=== Excerpt ===
Skip to content

COSMOS is a web application designed to manage collections indexed in NASA's Science Discovery Engine (SDE), facilitating precise content selection and allowing metadata modification before indexing.

Notifications You must be signed in to change notification settings

NASA-IMPACT/COSMOS

Folders and files

NameName
Last commit message
Last commit date

Latest commit

 
 
 
 
 
 
 
 
 
 
 
 
 
 
 
 
 
 
 
 
 
 
 
 
 
 
 
 
 
 
 
 
 
 
 
 
 
 
 
 
 
 
 
 
 
 
 
 
 
 
 
 
 
 
 
 
 
 
 
 
 
 
 
 
 
 
 
 
 
 
 
 
 
 
 
 
 
 
 
 
 
 
 

Repository files navigation

COSMOS: Curated Organizational System for Metadata and Science

Built with Cookiecutter Django Black code style

COSMOS is a web application designed to manage collections indexed in NASA's Science Discovery Engine (SDE), facilitating precise content selection and allowing metadata modification before indexing.

Basic Commands

Building the Project

$ docker-compose -f local.yml build

Running the Necessary Containers

$ docker-compose -f local.yml up

Non-Docker Local Setup

If you prefer to run the project without Docker, follow these steps:

Postgres Setup

$ psql postgres
postgres=# create database <some database>;
postgres=# create user <some username> with password '<some password>';
postgres=# grant all privileges on database <some database> to <some username>;

# This next one is optional, but it will allow the user to create databases for testing

postgres=# alter role <some username> with superuser;

Environment Variables

Copy .env_sample to .env and update the DATABASE_URL variable with your Postgres credentials.

DATABASE_URL='postgresql://<user>:<password>@localhost:5432/<database>'

Ensure READ_DOT_ENV_FILE is set to True in config/settings/base.py.

Running the Application

$ python manage.py runserver

Run initial migration if necessary:

$ python manage.py migrate

Setting Up Users

Creating a Superuser Account

$ docker-compose -f local.yml run --rm django python manage.py createsuperuser

Creating Additional Users

Create additional users through the admin interface (/admin).

Database Backup and Restore

COSMOS provides dedicated management commands for backing up and restoring your PostgreSQL database. These commands handle both compressed and uncompressed backups and work seamlessly in both local and production environments using Docker.

Backup Directory Structure

All backups are stored in the /backups directory at the root of your project. This directory is mounted as a volume in both local and production Docker configurations, making it easy to manage backups across different environments.

  • Local development: ./backups/
  • Production server: /path/to/project/backups/

If the directory doesn't exist, create it:

mkdir backups

Creating a Database Backup

To create a backup of your database:

# Create a compressed backup (recommended)
=== Given data ===
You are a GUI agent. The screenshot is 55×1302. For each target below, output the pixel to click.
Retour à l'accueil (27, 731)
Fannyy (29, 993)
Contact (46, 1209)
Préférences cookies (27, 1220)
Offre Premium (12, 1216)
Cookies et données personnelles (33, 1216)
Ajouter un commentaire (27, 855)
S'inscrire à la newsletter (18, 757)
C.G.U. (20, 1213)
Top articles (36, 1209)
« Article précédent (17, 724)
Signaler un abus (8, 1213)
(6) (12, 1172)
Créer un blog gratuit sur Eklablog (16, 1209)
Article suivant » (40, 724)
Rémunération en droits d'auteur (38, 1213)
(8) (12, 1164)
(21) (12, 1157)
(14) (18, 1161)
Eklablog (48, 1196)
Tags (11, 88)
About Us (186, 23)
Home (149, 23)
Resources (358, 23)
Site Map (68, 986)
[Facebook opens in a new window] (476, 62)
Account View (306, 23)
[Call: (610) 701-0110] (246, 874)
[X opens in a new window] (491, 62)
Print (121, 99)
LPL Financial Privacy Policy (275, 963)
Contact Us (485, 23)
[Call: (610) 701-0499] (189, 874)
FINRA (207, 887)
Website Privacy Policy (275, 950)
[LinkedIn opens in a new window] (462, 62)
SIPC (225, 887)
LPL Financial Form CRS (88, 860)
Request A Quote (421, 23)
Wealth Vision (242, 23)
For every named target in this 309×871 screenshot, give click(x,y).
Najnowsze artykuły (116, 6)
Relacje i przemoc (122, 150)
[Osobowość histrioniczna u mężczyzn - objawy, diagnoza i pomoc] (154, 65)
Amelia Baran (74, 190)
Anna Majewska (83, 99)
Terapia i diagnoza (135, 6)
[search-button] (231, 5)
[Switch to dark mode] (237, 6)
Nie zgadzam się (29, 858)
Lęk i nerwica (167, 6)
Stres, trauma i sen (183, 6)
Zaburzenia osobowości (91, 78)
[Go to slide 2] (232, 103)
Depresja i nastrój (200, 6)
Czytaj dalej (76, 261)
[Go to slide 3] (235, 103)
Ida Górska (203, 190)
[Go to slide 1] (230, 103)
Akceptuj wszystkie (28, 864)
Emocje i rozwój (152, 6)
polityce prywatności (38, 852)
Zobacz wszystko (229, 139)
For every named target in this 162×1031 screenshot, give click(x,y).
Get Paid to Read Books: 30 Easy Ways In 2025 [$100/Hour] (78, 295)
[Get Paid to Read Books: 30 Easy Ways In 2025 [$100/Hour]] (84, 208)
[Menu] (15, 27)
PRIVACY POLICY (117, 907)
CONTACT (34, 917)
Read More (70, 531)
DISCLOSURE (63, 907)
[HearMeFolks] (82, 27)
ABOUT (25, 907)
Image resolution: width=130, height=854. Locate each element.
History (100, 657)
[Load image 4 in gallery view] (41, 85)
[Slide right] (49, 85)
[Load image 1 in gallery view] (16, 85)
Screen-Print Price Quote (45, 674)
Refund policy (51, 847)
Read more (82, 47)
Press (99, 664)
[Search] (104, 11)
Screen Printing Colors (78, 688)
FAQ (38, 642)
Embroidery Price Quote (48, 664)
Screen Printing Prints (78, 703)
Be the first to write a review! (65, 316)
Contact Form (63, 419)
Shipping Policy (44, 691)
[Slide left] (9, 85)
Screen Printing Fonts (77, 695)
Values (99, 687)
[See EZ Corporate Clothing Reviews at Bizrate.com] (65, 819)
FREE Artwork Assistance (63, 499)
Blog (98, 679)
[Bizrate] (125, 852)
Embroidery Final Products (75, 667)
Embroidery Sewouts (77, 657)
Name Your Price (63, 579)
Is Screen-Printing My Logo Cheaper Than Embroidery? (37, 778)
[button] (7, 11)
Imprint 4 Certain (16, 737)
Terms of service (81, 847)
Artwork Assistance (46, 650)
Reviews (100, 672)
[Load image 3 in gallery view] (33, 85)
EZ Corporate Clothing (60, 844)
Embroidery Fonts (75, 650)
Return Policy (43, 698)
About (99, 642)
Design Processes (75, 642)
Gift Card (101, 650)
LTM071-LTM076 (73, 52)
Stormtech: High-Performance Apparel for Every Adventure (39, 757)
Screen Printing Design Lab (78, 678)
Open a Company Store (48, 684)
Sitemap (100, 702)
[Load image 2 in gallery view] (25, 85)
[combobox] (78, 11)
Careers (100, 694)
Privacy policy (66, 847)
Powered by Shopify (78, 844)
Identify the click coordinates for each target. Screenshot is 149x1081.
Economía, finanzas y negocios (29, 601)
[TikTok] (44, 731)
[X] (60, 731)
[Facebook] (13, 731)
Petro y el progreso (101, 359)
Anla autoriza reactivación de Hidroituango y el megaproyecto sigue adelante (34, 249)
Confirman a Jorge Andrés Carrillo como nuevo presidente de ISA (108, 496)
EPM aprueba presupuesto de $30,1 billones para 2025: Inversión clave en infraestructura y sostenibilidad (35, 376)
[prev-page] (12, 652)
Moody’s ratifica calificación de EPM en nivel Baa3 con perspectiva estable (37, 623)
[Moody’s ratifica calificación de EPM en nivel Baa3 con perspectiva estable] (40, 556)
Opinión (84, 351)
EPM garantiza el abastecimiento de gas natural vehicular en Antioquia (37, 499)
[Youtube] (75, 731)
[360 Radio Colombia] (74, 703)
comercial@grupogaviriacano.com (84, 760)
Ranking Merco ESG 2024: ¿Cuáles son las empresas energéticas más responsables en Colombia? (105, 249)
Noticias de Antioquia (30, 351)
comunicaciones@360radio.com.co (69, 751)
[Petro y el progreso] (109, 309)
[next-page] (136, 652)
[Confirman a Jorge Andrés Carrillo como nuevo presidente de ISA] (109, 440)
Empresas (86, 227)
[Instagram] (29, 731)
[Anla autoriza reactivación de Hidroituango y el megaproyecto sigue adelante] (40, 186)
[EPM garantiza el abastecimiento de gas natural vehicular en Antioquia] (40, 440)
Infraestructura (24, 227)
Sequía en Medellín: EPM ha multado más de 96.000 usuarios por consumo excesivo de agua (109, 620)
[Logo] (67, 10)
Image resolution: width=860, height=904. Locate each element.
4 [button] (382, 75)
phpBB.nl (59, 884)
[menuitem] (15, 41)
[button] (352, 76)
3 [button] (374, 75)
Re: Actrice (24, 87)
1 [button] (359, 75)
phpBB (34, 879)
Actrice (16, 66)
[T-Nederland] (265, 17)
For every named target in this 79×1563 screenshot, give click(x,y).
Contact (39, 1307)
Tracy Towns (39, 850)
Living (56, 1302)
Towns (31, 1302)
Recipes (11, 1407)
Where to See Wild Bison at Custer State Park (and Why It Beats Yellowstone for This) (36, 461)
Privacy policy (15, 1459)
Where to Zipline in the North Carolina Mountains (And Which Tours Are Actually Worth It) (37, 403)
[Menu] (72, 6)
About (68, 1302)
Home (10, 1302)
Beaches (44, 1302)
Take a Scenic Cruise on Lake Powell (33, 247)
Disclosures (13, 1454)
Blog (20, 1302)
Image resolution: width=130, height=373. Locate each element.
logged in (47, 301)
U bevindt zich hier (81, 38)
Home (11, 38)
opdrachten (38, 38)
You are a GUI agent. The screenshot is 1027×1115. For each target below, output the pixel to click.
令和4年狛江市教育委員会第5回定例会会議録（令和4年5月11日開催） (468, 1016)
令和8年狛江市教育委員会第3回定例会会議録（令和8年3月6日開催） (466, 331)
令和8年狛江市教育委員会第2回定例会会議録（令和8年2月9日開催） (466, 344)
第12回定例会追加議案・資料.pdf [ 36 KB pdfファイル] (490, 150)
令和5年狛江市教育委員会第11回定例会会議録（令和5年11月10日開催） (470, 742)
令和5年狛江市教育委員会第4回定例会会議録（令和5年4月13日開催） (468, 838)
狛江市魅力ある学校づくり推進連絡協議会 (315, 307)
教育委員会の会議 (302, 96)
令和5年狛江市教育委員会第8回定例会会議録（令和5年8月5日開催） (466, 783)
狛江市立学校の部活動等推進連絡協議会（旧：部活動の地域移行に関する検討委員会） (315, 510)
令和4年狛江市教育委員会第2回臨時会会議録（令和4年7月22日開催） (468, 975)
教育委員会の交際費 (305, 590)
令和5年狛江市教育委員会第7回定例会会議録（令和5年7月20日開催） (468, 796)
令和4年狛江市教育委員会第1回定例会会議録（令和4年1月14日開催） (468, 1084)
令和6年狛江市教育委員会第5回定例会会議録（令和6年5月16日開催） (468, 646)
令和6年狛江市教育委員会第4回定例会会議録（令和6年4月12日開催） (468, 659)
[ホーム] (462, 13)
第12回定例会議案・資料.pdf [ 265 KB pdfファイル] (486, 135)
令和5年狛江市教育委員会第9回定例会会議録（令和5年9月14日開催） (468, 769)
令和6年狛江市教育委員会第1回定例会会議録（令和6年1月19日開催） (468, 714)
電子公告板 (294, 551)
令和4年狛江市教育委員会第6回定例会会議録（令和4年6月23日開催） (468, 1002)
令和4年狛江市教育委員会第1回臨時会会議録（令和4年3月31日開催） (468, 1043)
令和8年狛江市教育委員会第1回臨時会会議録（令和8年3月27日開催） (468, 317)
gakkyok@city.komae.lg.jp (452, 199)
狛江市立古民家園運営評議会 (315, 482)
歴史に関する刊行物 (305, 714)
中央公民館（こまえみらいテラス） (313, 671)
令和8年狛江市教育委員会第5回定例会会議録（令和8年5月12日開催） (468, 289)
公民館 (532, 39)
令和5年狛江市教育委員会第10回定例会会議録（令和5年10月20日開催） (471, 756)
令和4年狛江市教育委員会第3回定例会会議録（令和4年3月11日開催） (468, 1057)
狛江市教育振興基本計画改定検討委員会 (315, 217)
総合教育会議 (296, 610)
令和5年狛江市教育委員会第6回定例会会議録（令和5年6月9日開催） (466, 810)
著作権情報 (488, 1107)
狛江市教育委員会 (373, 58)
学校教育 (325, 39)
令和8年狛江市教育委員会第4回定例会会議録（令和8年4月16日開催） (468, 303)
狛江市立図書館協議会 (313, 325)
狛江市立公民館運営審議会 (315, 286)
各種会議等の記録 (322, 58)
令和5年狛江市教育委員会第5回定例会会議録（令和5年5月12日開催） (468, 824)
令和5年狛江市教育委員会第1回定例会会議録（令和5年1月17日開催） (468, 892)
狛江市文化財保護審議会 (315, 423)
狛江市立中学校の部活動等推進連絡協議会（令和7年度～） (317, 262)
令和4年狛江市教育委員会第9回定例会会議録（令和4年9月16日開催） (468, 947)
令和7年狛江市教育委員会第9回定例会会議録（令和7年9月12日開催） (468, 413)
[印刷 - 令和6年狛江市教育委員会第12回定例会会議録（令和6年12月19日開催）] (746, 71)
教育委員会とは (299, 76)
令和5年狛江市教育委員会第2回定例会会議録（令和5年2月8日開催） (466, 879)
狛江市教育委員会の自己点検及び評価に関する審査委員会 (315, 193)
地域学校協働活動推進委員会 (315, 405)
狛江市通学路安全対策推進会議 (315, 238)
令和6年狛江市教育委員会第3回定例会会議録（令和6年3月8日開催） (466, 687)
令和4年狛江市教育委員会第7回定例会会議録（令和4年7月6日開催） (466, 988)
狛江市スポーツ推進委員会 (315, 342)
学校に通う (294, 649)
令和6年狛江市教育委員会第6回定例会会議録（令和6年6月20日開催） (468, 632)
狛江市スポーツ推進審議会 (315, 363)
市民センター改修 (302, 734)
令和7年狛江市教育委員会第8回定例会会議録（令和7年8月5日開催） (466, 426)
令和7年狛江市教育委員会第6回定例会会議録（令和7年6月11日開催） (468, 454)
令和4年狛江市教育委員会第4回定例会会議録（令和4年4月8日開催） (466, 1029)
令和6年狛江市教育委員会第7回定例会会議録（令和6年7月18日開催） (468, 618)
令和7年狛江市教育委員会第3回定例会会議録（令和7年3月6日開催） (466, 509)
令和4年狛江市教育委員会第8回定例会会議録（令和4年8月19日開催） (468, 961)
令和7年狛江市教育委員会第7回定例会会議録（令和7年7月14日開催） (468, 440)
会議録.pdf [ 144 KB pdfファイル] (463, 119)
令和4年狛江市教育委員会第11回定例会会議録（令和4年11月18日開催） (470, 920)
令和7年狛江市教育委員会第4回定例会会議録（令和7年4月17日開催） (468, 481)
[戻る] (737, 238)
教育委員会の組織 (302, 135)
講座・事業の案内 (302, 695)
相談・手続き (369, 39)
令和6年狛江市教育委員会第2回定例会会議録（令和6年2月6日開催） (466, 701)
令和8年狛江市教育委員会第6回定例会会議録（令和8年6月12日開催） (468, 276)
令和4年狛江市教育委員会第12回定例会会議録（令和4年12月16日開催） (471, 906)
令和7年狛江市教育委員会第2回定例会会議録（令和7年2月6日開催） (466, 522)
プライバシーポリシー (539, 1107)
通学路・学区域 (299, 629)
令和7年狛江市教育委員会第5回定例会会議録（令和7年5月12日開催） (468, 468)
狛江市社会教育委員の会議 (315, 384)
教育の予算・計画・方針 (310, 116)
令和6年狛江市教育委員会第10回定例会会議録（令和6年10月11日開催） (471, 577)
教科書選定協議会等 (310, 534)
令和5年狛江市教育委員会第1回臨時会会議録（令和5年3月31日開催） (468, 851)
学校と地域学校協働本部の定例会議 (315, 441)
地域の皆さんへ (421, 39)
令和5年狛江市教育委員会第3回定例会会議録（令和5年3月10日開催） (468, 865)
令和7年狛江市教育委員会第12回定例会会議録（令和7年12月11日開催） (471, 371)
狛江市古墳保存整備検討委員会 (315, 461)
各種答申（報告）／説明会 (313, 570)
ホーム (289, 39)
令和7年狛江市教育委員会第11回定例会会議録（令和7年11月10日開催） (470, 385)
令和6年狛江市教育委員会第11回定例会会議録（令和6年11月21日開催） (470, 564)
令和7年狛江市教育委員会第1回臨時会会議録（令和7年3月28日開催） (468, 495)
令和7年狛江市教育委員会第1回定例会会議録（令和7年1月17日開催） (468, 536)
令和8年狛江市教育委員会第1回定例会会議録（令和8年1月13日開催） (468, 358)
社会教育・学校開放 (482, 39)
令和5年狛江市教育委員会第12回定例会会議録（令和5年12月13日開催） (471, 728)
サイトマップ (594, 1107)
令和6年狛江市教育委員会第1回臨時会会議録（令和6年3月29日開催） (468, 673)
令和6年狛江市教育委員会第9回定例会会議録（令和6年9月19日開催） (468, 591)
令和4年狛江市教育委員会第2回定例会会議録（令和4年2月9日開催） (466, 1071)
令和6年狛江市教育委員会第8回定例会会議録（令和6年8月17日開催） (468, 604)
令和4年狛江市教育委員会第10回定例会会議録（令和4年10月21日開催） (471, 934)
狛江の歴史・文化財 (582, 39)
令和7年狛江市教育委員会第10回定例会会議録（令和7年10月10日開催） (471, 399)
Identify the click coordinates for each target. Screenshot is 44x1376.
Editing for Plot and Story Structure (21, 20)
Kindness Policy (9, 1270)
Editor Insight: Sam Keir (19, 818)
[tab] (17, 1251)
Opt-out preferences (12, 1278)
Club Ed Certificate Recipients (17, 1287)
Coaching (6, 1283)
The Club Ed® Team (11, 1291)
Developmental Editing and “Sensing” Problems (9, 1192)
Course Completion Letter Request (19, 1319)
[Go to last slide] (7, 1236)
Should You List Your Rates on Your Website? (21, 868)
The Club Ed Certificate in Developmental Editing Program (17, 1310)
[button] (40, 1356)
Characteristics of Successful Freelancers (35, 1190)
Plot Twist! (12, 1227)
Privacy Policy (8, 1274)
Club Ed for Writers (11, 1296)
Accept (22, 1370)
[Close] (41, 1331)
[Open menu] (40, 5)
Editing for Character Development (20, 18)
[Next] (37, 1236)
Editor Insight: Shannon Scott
===
Objectives:
a - Repeat the section of the COSMOS README between "Environment Variables" and "True in config/settings/base.py.", inclusive.
b - Condense the paragraph of the COSMOS README that begins "COSMOS provides dedicated management commands" into a short bulleted list that retains its main facts.
c - Supply the next part of the COSMOS README, picking up after its final line.
The records were drawn from a separate source.

Written responses:
a -
Environment Variables

Copy .env_sample to .env and update the DATABASE_URL variable with your Postgres credentials.

DATABASE_URL='postgresql://<user>:<password>@localhost:5432/<database>'

Ensure READ_DOT_ENV_FILE is set to True in config/settings/base.py.

b -
- COSMOS offers dedicated management commands to back up and restore a PostgreSQL database.
- The commands handle both compressed and uncompressed backups.
- They work in both local and production environments using Docker.

c -
docker-compose -f local.yml run --rm django python manage.py database_backup

# Create an uncompressed backup
docker-compose -f local.yml run --rm django python manage.py database_backup --no-compress

# Specify custom output location within backups directory
docker-compose -f local.yml run --rm django python manage.py database_backup --output my_custom_backup.sql

The backup command will automatically:

  • Detect your server environment (Production/Staging/Local)
  • Use database credentials from your environment settings
  • Generate a dated filename if no output path is specified
  • Save the backup to the mounted /backups directory
  • Compress the backup by default (can be disabled with --no-compress)

Restoring from a Database Backup

To restore your database from a backup, it will need to be in the /backups directory. You can then run the following command:

# Restore from a backup (handles both .sql and .sql.gz files)
docker-compose -f local.yml run --rm django python manage.py database_restore backups/backup_file_name.sql.gz

The restore command will:

  • Automatically detect if the backup is compressed (.gz)
  • Terminate existing database connections
  • Drop and recreate the database
  • Restore all data from the backup
  • Handle all database credentials from your environment settings

Working with Remote Servers

When working with production or staging servers:

  1. First, SSH into the appropriate server:
# For production
ssh user@production-server
cd /path/to/project
  1. Create a backup on the remote server:
docker-compose -f production.yml run --rm django python manage.py database_backup
  1. Copy the backup from the remote server's backup directory to your local machine:
scp user@remote-server:/path/to/project/backups/backup_name.sql.gz ./backups/
  1. Restore locally:
docker-compose -f local.yml run --rm django python manage.py database_restore backups/backup_name.sql.gz

Alternative Methods

While the database_backup and database_restore commands are the recommended approach, you can also use Django's built-in fixtures for smaller datasets:

# Create a backup excluding content types
docker-compose -f production.yml run --rm django python manage.py dumpdata \
    --natural-foreign --natural-primary \
    --exclude=contenttypes --exclude=auth.Permission \
    --indent 2 \
    --output backups/prod_backup-$(date +%Y%m%d).json

# Restore from a fixture
docker-compose -f local.yml run --rm django python manage.py loaddata backups/backup_name.json

Note: For large databases (>1.5GB), the database_backup and database_restore commands are strongly recommended over JSON fixtures as they handle large datasets more efficiently.

Additional Commands

Type Checks

$ mypy sde_indexing_helper

Test Coverage

To run tests and check coverage:

$ coverage run -m pytest
$ coverage html
$ open htmlcov/index.html

Running Tests with Pytest

$ pytest

Live Reloading and Sass CSS Compilation

Refer to the Cookiecutter Django documentation.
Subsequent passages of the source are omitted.